|Leading Change: The Power to Act|
Can women’s leadership make a difference in the current global environment? A resounding ‘YES!’ was the response of the one thousand women from around the world who met in Brisbane, Australia for the World Young Women’s Christian Association (YWCA) World Council from 5th – 10th July 2003. Women from more than 100 countries and 50 partner organizations, including WACC, attended the meeting “Leading Change: The Power to Act”. As part of this event the World YWCA convened a two-day International Women’s Summit to review the status of women within the framework of the women’s global agenda adopted at the United Nations Fourth World Conference on Women in Beijing 1995. To do this the World YWCA brought women leaders, women activists and women from grassroots areas to tell their stories from their perspective. Testimonies from women experiencing economic injustices, violence, the effects of HIV/AIDS, and women living in conflict situations formed the central part of the Summit. To give these issues a global perspective there were plenary keynote speeches from prominent women leaders.
Princess Basma Bint Talal (Jordan) identified the impact of armed conflict on women and the need for women to be involved in peace negotiation. “The roles of women and religious leaders in peace building seem to me to be significantly under exploited forces for peace making. In conflict ridden areas women are often disproportionately affected by hostilities and thus largely seen to be primary victims of war.”

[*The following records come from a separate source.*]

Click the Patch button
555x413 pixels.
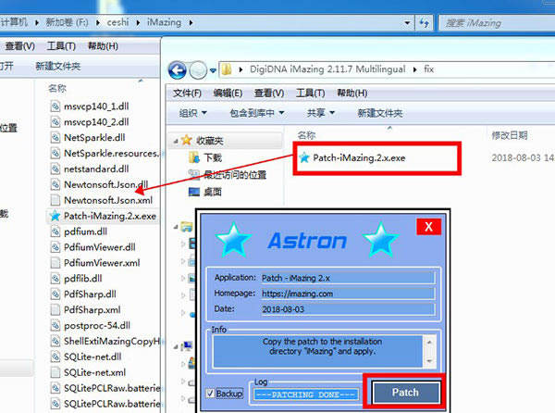[405, 392]
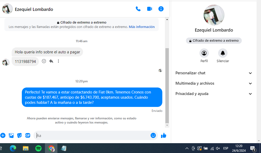Viewport: 261px width, 153px height.
Task: Expand the Personalizar chat section
Action: pyautogui.click(x=214, y=73)
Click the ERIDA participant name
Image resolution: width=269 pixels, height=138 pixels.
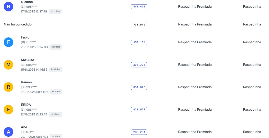pyautogui.click(x=26, y=105)
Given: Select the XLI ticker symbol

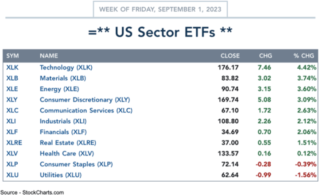Looking at the screenshot, I should [x=11, y=121].
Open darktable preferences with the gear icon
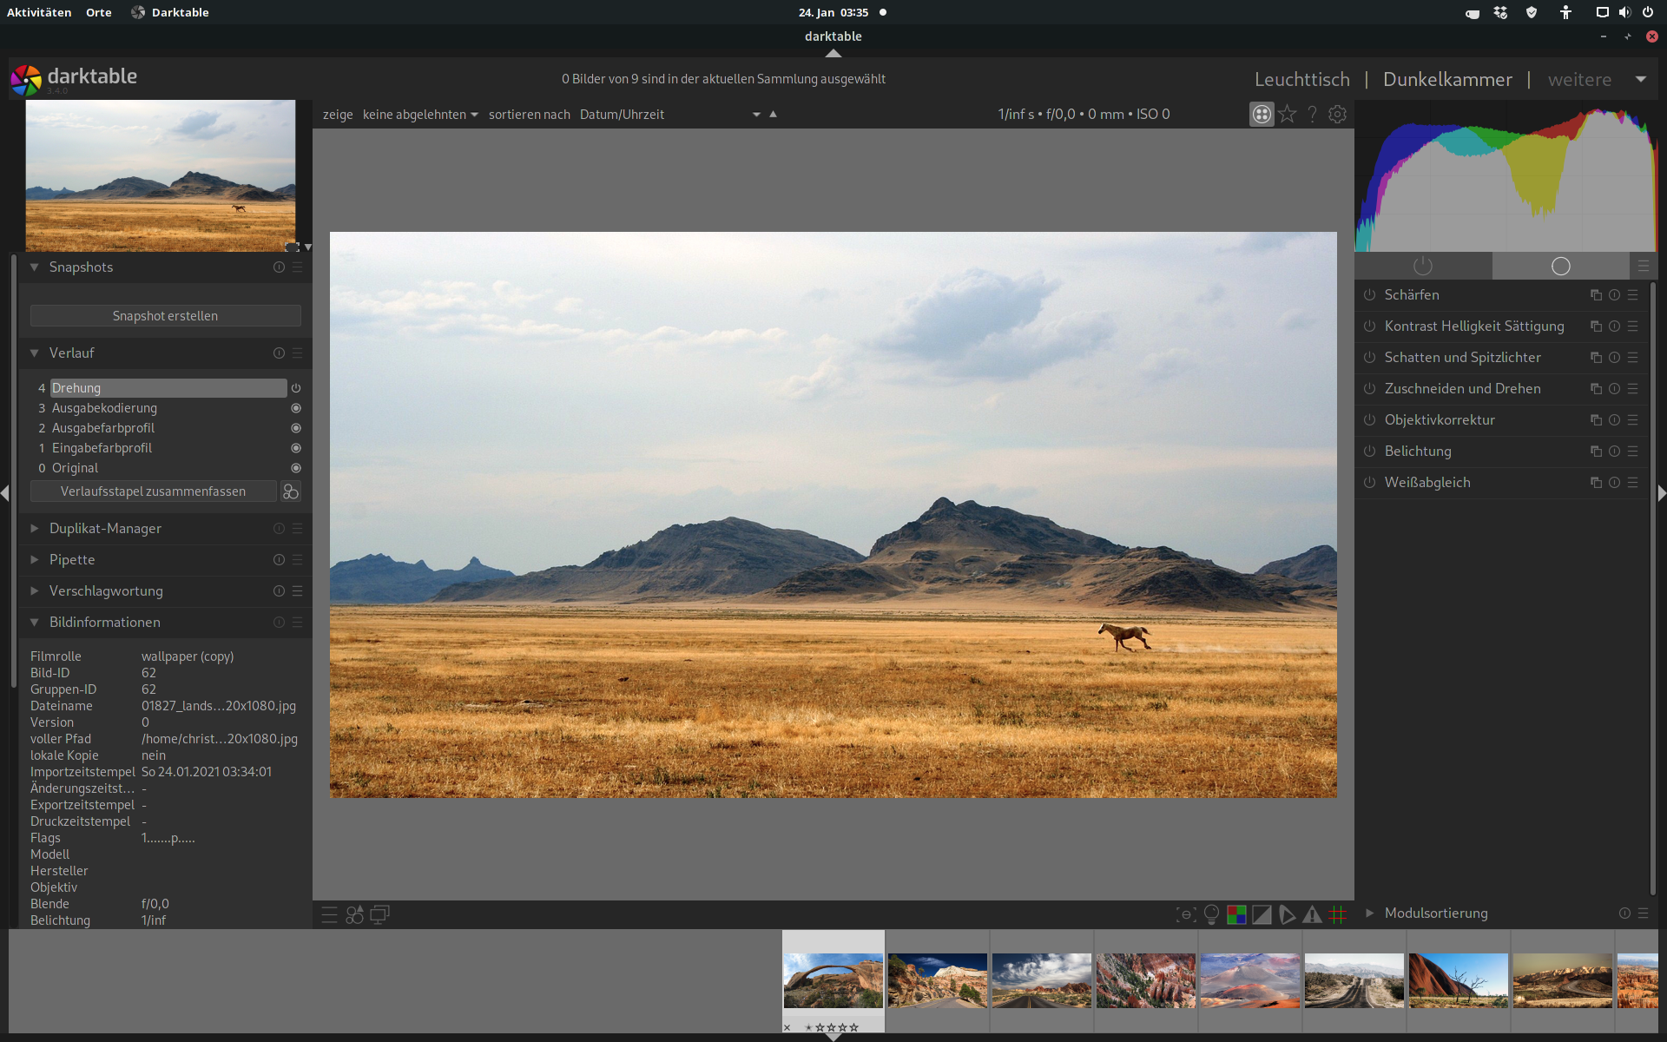Screen dimensions: 1667x1042 pyautogui.click(x=1337, y=114)
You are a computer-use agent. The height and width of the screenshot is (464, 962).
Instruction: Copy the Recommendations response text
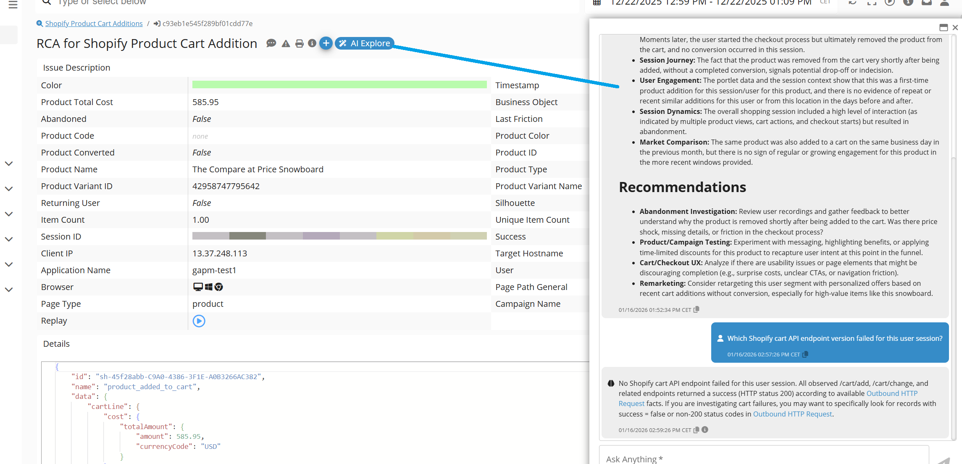[696, 309]
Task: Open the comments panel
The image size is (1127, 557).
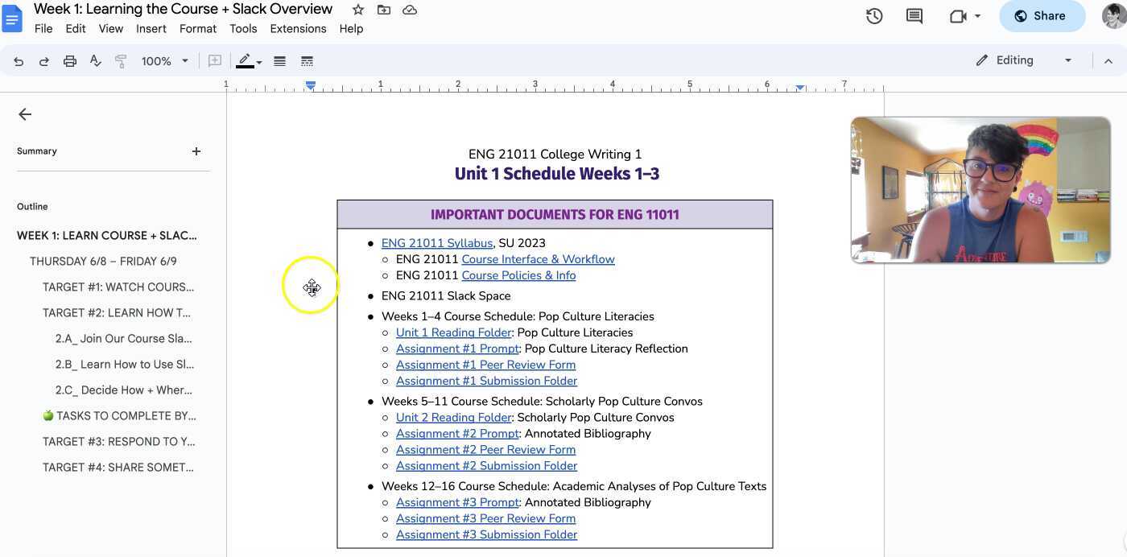Action: (x=914, y=15)
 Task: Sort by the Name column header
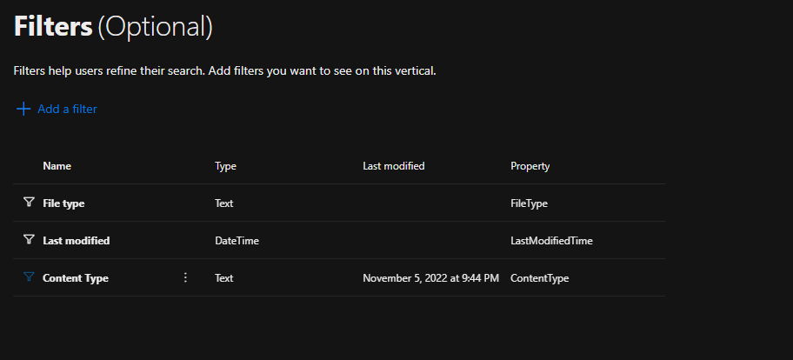(57, 166)
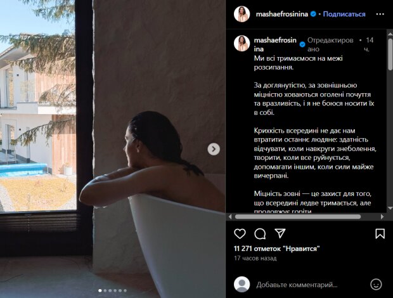Screen dimensions: 393x298
Task: Select the first carousel dot indicator
Action: (100, 290)
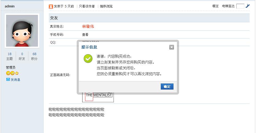The image size is (256, 133).
Task: Close the 提示信息 dialog with X
Action: click(171, 47)
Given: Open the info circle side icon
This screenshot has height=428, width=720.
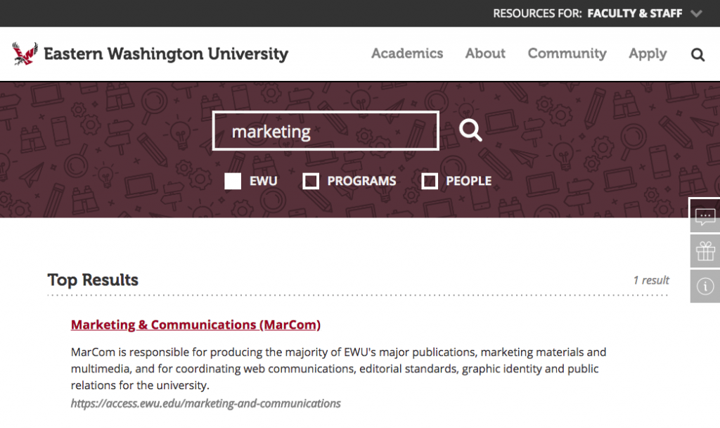Looking at the screenshot, I should point(705,286).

The incorporation of women’s perspectives and lives into human rights standards and practice forces recognitions of the dismal failure of countries to accord women the human dignity and respect they deserve – simply as human beings. Afia Nathaniel (Pakistan), independent filmmaker, cautioned the role of the media in their use of information as a weapon in influencing the world agenda. “The biggest weapon of mass destruction is still undeclared and unrecognised. It is not a weapon forged out of nuclear matter but it is one forged in the mass media, namely information.”
Phumzile Mlambo Ngcuka, Minister for Energy and Minerals in South Africa stretched the thinking of the YWCA by insisting that partnerships with industry, corporations and governments are needed if YWCA women want to achieve the change they wish to see in their communities. Christine Grumm (USA), executive director of the Women’s Funding Network, furthered this agenda as she shared her experience of funding with the YWCA movement. “Women as social change agents must be fundraisers with big and bold visions”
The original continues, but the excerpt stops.